Functional Medicine 101 Part 4: It’s in the Genes

In this four-part series Functional Medicine 101, I’m trying to lay a groundwork for understanding what Functional Medicine has to offer us. In the first article, we looked at why a new approach is necessary; in the second, we talked about the way Functional Medicine approaches health and the causes of chronic illnesses. In the third, we looked at infections vs chronic diseases. In this, the last of this introduction to Functional Medicine, I want to take a look at a topic we have yet to address in these articles: how Functional Medicine sees health and disease in terms of our genetics.

Though Swiss physiological chemist Friedrich Miescher first identified what would become DNA in 1869, the age of DNA perhaps came to maturity in 1950 when American biologist James Watson and English physicist Francis Crick identified the double helix we all got to see in colorful 3-D in high school. Since DNA research really took off, the predominant thought has been that our genetic makeup determines what kind of chronic diseases we’re most likely to get. Think of the questionnaires that ask about family history of stroke, heart disease, asthma, cataracts, diabetes, and other conditions. These represent an overall way of thinking that theorizes your genes determine your health.

Functional Medicine breaks from this way of thinking, too, as well as the disease-centered model we talked about in previous posts. Instead of thinking we’re destined to have trouble with certain conditions because of our genetics, Functional Medicine believes that the conditions we experience are based on how our genes are stimulated. This line of thinking says that while we may have certain hereditary predispositions, specific stimulators can trigger our genes—and our environment and our lifestyle chief among these.

Think about it for a moment: if your potential for chronic illnesses, which may be in your genes, is affected by what’s going on around you and the behaviors you practice, then we can affect the system. We can change the way our genes are stimulated or triggered, because we can alter what is in our control: our lifestyle. Lifestyle and environment influence our biological functions, but more than that, it impacts our genetic predispositions.

You Can Change the Story

Medical practitioners aren’t supposed to be gamblers looking for the right drug combination that will actually work and change the out-of-whack metabolic processes that cause your chronic disease.
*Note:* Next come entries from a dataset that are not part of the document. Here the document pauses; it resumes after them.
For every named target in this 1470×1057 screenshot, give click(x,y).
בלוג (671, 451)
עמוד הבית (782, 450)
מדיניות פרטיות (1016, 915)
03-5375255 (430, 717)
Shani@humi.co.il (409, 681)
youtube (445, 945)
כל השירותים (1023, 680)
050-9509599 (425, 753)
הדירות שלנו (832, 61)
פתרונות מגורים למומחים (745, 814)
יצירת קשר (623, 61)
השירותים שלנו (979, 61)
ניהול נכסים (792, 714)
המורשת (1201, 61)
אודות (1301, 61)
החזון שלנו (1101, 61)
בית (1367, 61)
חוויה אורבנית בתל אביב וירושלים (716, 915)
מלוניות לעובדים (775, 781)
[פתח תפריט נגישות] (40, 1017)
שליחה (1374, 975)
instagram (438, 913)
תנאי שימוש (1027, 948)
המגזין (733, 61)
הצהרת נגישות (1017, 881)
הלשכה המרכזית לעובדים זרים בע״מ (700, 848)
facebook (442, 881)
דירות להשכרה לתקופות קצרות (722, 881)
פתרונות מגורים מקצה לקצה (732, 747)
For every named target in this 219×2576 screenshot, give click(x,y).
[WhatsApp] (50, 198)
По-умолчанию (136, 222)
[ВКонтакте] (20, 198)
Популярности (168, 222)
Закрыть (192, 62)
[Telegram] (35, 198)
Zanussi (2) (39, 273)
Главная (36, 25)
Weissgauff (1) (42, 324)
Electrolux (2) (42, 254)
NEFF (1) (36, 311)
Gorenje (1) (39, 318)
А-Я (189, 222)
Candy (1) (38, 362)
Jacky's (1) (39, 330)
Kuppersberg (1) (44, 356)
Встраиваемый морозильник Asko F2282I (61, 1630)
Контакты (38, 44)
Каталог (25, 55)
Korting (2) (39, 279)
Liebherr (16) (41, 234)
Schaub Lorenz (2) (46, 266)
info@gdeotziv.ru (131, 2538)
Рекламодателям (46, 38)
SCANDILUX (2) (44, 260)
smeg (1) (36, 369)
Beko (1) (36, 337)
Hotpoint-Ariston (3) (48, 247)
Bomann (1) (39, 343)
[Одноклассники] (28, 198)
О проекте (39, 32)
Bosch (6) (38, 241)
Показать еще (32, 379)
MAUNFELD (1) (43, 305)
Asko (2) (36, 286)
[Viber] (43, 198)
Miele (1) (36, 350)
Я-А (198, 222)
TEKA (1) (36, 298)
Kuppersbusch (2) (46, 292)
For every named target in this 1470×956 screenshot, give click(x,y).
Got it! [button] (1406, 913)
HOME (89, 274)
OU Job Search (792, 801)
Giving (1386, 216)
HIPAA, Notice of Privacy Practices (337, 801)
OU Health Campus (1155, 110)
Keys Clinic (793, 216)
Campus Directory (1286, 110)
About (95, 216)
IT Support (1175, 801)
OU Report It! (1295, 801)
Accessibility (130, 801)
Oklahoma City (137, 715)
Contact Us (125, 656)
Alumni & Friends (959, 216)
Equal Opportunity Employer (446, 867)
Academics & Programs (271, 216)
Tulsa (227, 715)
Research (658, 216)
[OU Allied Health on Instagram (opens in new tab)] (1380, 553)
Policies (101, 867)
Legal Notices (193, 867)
In the Functional Medicine model, they’re detectives who listen to patients’ stories, look at their environment, lifestyle, and heritage and help determine a course of action to change the course of their future history.

Perhaps you don’t think our genes change based on external circumstances? This is the very mechanism that fires up your immune system when you’re exposed to a flu or cold—environmental factors.

But there’s more: environment isn’t the only thing that triggers genes. Lifestyle does too, which Dr. Dean Ornish proved with a landmark study on heart disease. In his study, a control group suffering from cardiovascular disease continued their current lifestyle. A test group with the same condition changed their lifestyle to include a healthier diet richer in whole grains and vegetables and light on fat. They also exercised regularly and practiced stress-management techniques.

After five years, the results surprised those who think genetics determine it all. The group who’d changed their lifestyle overall saw improvement and reduction of plaque, a trend that only continued and improved more dramatically as time went on. The control group, however, continued to worsen and suffered more cardiac events on average. Through a lifestyle change of diet and exercise, the test group had effectively changed the story of their future by taking control of the some of the factors influencing their genes.

The same way we’d try to change jobs to avoid breathing asbestos or get away from second hand smoke to prevent getting lung cancer (changing our environment), we can change our lifestyle by learning to eat right for our body’s particular needs. Just as no two of us are alike genetically, no two of our needs are identical, either.

The growing field of Functional Medicine is at the forefront of helping patients take control of some of the factors that impact their health by carefully listening and partnering with patients; treating patients as people, not symptoms; and helping them identify the environmental and lifestyle factors they can control.

We can influence our metabolic processes at the genetic level through changes like diet, exercise, and supplementation. No other field of medicine is pioneering new, holistic approaches like this, and I am excited to be part of a new way of thinking that puts power back in people’s hands instead of just looking for a drug to combat a fate of chronic illness that genes predestine us to have.

In these articles, we have only barely scratched the surface of understanding the changes in thinking, treatment, and model that Functional Medicine offers patients. I’ll try to break down more of this emerging field of hope for you in future articles, but I hope that you now have a better understanding of Functional Medicine.